Giovanni Giacalone con Enzo Bianco

Probabilmente, in virtù del fatto che si tratti del principe dei giuslavoristi catanesi la Multiservizi, gestita da Giovanni Giacalone nominato da Enzo Bianco, non ha badato a spese e seppure in uno dei maggiori momenti di difficoltà economiche che enti e aziende pubbliche stanno attraversando, ha  riconosciuto il pesante appannaggio orario al legale. Nella determina è prevista la corresponsione del compenso di 150 euro l’ora oltre accessori di legge (Iva, cpa, e spese forfettarie nella misura del 15%) “per attività extragiudiziale (pareri orali/scritti, assistenza alle riunioni sindacali, assistenza presso gli organi amministrativi etc.), e per attività giudiziali (assistenza nelle cause di lavoro, avanti l’Autorità Giudiziaria)” oltre al riconoscimento del “valore minimo di liquidazione previsto per le diverse fasi dell’attività giudiziaria (fase di studio, fase introduttiva, fase istruttoria, fase decisoria, fase esecutiva)”, vale a dire il minimo tabellare per tutte queste ultime attività. Non male davvero!

avv. Francesco Andronico

Silvio Ontario

Lo studio dell’avvocato Andronico, è inoltre destinatario di un altro incarico, questa volta alla Pubbliservizi, dove percepisce un emolumento fisso mensile di quasi tremila euro più un forfettario di circa 2000 euro per quattro mesi, dal 5 luglio al 5 novembre 2017, per un totale mensile di circa 3.500 euro. Mica bruscolini. E anche qui parliamo sempre di un momento di particolari difficoltà finanziarie da cui non è esente la Città metropolitana, guidata sempre dal sindaco Bianco e socio unico di Pubbliservizi, ma soprattutto è ben nota a tutti la grave situazione economica che l’azienda presieduta dall’amministratore unico Silvio Ontario, anch’egli nominato da Enzo Bianco, sta attraversando.

Gli incarichi di Andronico retribuiti con soldi pubblici negli enti guidati più o meno direttamente da Bianco, non finiscono qua. L’avvocato, infatti, è anche componente del Nucleo di Valutazione del Comune di Catania, incarico per cui percepisce altri 18mila euro all’anno fino alla scadenza del mandato del sindaco.

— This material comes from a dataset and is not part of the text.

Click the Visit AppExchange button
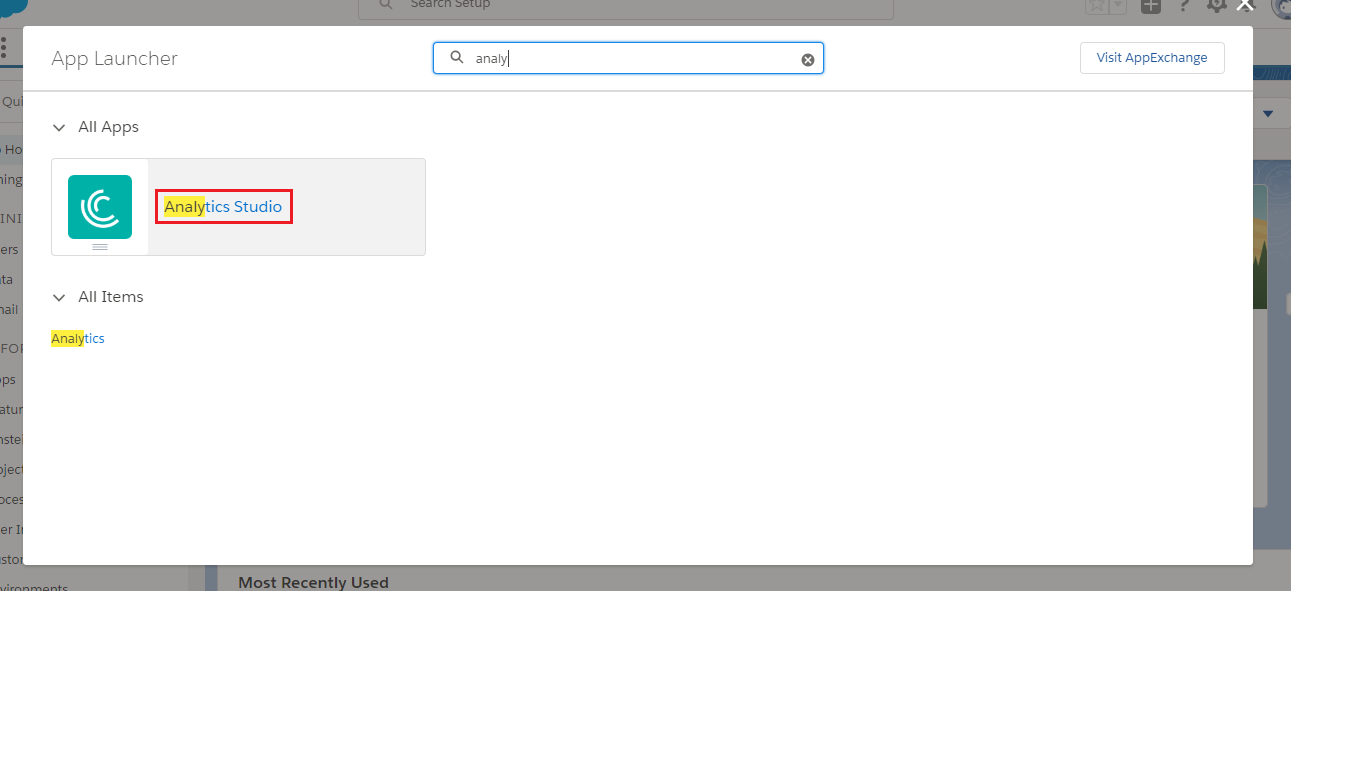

A fronte di ciò, non desta particolare sorpresa l’incarico a titolo gratuito, conferito ad Andronico per difendere il Comune nella causa per demansionamento intentata davanti al Tribunale del Lavoro dal giornalista Nuccio Molino, capo ufficio stampa del Comune di Catania, allontanato da Palazzo degli Elefanti subito dopo  l’insediamento dell’amministrazione Bianco, nel giugno del 2013.  Una causa la cui sentenza è stata fissata per il prossimo dicembre.